◆ What to work on ◆
Repeat word for word the records from the line with "I will point(149,299)." up to and including the line with "will click(194, 356).".

◆ Data shown ◆
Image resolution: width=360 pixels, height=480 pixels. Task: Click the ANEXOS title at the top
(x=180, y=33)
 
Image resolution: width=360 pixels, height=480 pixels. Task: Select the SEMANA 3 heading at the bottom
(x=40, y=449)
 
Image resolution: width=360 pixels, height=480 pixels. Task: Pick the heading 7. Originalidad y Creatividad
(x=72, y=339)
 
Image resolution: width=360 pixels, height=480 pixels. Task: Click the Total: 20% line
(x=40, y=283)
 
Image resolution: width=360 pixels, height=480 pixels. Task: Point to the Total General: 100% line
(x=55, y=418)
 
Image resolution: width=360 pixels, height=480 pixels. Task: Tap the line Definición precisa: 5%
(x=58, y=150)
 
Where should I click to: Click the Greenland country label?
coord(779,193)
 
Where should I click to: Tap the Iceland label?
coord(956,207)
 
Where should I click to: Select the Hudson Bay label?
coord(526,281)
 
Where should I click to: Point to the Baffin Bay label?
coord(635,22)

* * *

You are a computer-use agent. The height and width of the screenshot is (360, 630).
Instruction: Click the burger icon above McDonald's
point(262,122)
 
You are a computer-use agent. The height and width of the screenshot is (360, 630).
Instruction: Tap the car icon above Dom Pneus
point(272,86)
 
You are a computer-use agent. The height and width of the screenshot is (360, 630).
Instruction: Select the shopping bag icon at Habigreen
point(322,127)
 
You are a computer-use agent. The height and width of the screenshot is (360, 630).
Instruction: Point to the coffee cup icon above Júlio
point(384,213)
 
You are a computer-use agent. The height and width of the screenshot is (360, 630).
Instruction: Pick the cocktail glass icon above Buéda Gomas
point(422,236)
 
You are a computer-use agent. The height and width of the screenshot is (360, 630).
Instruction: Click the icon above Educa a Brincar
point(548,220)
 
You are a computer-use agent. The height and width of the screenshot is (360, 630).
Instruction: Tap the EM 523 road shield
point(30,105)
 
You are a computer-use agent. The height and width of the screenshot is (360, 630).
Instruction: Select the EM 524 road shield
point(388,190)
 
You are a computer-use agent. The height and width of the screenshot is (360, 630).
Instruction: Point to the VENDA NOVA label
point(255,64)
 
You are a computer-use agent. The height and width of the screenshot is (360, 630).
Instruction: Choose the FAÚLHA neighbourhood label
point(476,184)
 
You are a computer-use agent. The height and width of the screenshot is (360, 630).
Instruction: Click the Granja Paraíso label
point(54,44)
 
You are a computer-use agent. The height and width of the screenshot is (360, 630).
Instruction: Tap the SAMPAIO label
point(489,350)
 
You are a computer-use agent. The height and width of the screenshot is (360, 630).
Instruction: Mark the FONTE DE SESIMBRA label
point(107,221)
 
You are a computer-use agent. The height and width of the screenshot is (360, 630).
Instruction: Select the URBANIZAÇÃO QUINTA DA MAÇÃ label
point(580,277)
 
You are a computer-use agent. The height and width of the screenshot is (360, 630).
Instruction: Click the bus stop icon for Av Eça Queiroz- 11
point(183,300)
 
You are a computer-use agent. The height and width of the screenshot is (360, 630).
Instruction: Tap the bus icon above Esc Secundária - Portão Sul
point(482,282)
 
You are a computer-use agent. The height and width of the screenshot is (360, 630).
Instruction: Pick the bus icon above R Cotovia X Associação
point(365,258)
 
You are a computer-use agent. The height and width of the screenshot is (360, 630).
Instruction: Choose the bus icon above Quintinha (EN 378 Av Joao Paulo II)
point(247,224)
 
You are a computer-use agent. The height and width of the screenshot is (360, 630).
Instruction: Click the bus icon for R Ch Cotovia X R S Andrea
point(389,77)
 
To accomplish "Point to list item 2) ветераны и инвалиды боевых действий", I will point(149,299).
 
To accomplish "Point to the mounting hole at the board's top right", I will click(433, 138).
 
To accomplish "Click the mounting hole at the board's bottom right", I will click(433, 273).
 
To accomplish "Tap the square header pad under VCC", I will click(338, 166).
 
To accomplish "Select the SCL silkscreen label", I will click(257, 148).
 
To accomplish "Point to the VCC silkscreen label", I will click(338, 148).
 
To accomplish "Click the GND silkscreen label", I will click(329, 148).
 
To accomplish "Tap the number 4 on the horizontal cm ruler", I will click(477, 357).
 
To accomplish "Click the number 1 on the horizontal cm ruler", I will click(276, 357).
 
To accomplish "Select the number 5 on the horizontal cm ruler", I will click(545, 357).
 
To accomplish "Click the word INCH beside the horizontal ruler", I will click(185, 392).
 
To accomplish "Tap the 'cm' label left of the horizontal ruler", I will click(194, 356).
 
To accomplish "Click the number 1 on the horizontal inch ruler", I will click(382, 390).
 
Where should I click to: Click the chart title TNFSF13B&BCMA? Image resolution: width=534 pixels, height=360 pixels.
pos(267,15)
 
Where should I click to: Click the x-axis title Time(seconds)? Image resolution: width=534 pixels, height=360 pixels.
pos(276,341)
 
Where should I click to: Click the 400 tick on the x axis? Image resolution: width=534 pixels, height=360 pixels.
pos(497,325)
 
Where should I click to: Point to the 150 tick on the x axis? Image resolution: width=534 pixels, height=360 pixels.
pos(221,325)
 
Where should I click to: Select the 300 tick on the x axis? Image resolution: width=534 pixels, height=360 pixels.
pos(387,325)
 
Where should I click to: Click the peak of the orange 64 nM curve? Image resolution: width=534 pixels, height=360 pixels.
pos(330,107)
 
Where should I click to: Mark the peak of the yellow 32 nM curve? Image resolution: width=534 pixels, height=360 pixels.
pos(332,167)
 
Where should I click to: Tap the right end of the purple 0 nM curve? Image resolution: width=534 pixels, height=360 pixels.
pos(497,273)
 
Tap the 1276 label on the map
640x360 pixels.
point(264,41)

* * *

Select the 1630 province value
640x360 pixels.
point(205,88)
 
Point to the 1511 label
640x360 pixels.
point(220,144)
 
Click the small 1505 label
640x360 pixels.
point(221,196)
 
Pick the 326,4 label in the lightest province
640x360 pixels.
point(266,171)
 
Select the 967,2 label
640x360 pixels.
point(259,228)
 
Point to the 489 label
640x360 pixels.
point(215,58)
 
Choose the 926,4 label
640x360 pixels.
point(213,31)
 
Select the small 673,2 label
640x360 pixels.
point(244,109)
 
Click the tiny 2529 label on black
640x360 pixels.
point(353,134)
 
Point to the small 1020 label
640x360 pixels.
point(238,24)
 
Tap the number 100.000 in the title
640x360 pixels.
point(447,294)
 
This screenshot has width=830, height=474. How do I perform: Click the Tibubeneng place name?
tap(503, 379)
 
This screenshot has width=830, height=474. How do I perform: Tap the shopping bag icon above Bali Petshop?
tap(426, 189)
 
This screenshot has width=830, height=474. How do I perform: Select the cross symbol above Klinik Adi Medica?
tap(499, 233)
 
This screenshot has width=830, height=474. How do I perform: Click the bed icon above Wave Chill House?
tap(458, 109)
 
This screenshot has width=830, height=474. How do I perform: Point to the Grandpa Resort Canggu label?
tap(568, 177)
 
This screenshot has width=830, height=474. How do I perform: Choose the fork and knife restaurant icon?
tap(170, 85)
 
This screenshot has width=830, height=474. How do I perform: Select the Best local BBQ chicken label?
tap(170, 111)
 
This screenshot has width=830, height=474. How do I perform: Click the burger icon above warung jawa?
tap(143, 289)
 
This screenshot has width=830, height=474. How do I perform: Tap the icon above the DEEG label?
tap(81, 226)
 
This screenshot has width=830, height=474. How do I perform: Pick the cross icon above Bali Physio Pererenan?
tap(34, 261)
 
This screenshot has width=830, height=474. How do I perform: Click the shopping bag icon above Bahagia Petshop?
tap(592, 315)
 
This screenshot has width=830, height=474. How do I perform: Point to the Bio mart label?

◆ Reply to the task ◆
To accomplish "Point to list item 2) ветераны и инвалиды боевых действий", I will point(149,299).
 
To accomplish "Point to the mounting hole at the board's top right", I will click(433, 138).
 
To accomplish "Click the mounting hole at the board's bottom right", I will click(433, 273).
 
To accomplish "Tap the square header pad under VCC", I will click(338, 166).
 
To accomplish "Select the SCL silkscreen label", I will click(257, 148).
 
To accomplish "Point to the VCC silkscreen label", I will click(338, 148).
 
To accomplish "Click the GND silkscreen label", I will click(329, 148).
 
To accomplish "Tap the number 4 on the horizontal cm ruler", I will click(477, 357).
 
To accomplish "Click the number 1 on the horizontal cm ruler", I will click(276, 357).
 
To accomplish "Select the number 5 on the horizontal cm ruler", I will click(545, 357).
 
To accomplish "Click the word INCH beside the horizontal ruler", I will click(185, 392).
 
To accomplish "Tap the 'cm' label left of the horizontal ruler", I will click(194, 356).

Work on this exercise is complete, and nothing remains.